Boş vaktin toplumların özgürleşmesi, düşünsel derinleşmeden çok, kapitalizmin gerek duyduğu emek gücünü yeniden ikame etmek ve kapitalizmin yol açtığı yorgunluğun giderilmesi için kullanıldığı savındadırlar.
Haksız sayılmadıklarını çalışma dışında kalan zamanda, çalıştıkları süre içerisinde yaşadıkları yorgunluğu, stresi, yoğun sıradanlaşmış rutin iş hayatında kaybedilen enerjinin geri kazanılması, artan stresin azaltılması amaç edinildiği ortadadır.
Kapitalist sistem ile birlikte boş zaman antik yunandaki anlamını kaybedip, yerini tüketime dayalı bir sisteme bırakmıştır. Kapitalist sistem tüketimi bir ihtiyaç olarak göstermiş ve boş zaman aktivitesi haline getirmiştir.
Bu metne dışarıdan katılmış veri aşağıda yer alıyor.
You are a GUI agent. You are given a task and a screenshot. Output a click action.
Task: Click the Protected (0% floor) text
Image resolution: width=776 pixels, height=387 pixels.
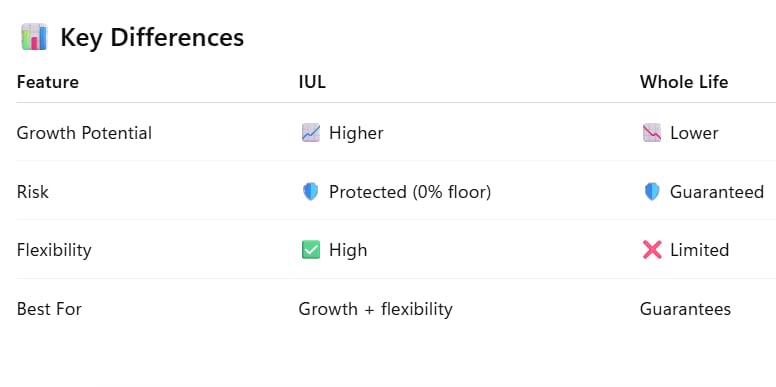[x=410, y=192]
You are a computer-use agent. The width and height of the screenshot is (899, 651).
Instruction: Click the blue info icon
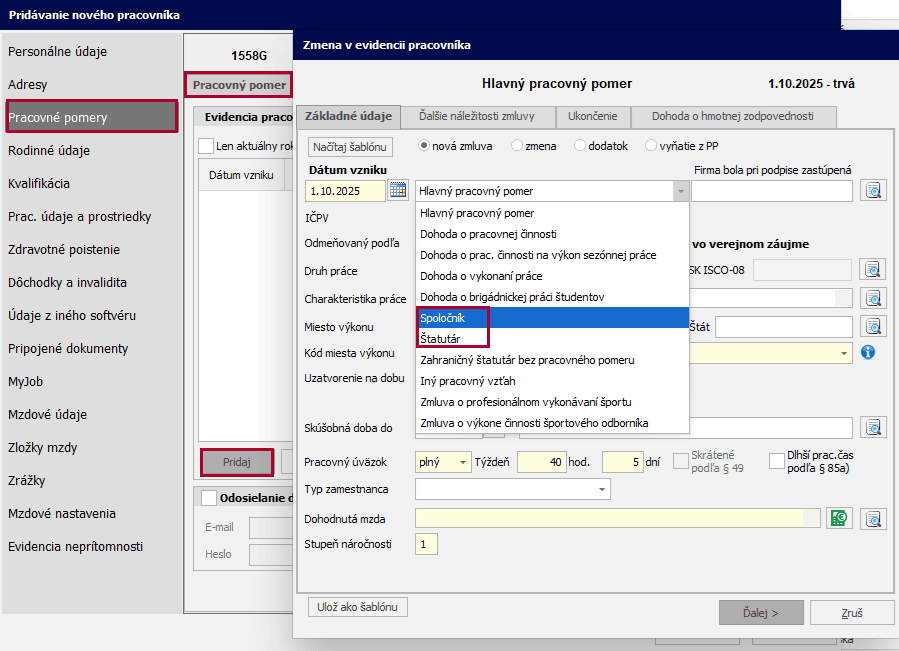(868, 352)
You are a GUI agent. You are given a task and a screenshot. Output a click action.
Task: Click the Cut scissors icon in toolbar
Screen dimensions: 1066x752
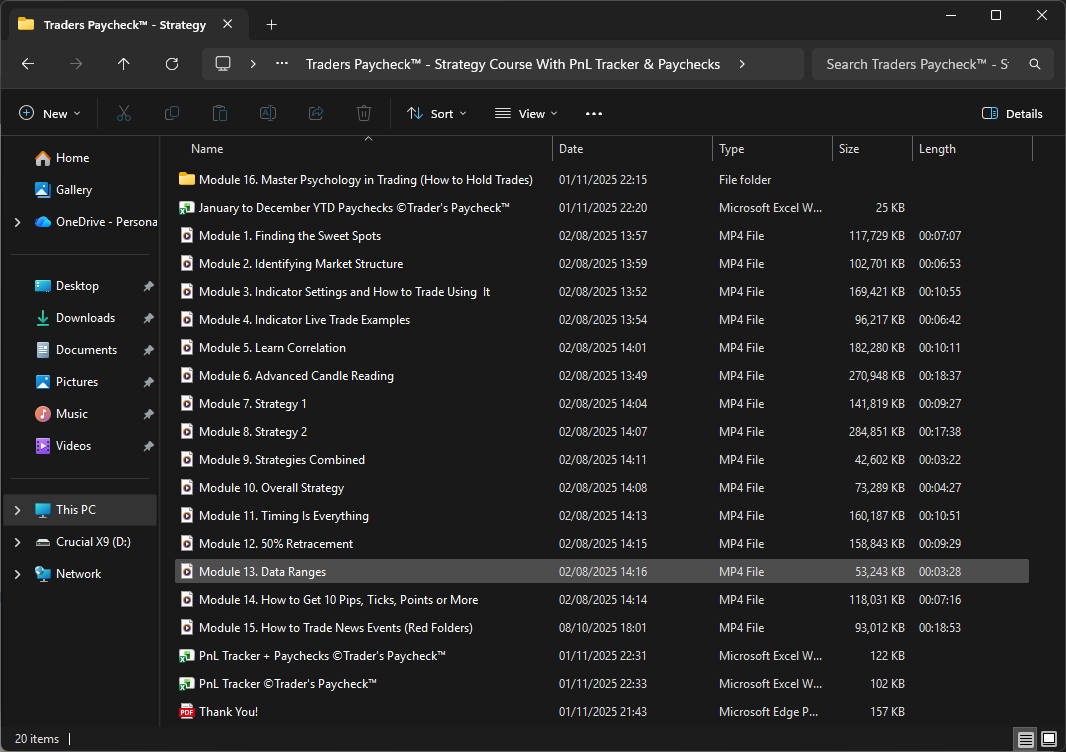(x=124, y=113)
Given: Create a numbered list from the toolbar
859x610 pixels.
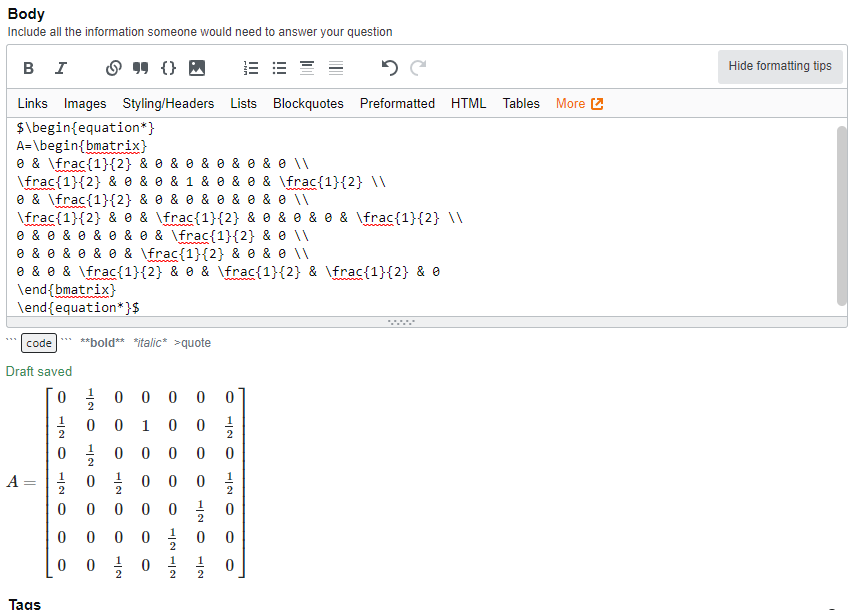Looking at the screenshot, I should coord(251,68).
Zaman bir yönüyle objektif bir yönüyle ise sübjektiftir. Kişi mutlu olduğu bir zaman dilimi içerisindeyken zamanın akışının ya da anlamının farkına varmayabilir bunun sebebi, zaman hızlandığında, beyin bir aralık içinde daha fazla olayı ayırt etmesidir. Bu yüzden eğlenceli zaman geçirdiğimizde zamanın çok hızlı geçtiğini hissederiz. Aynı kişi zor bir durumda olduğu zaman, olduğundan daha uzun gelebilir ve geçmeyebilir. Bundan dolayı kişilerin zamanı algılama ve yönlendirme durumu farklıdır.
“Boş” kelimesinin anlamı “içinde hiçbir şey barındırmayan” anlamını ifade etmektedir.
Peki “zaman” gerçekten boş mudur yoksa insan mı onun anlamını idrak edememiş, kıymetini bilememiştir?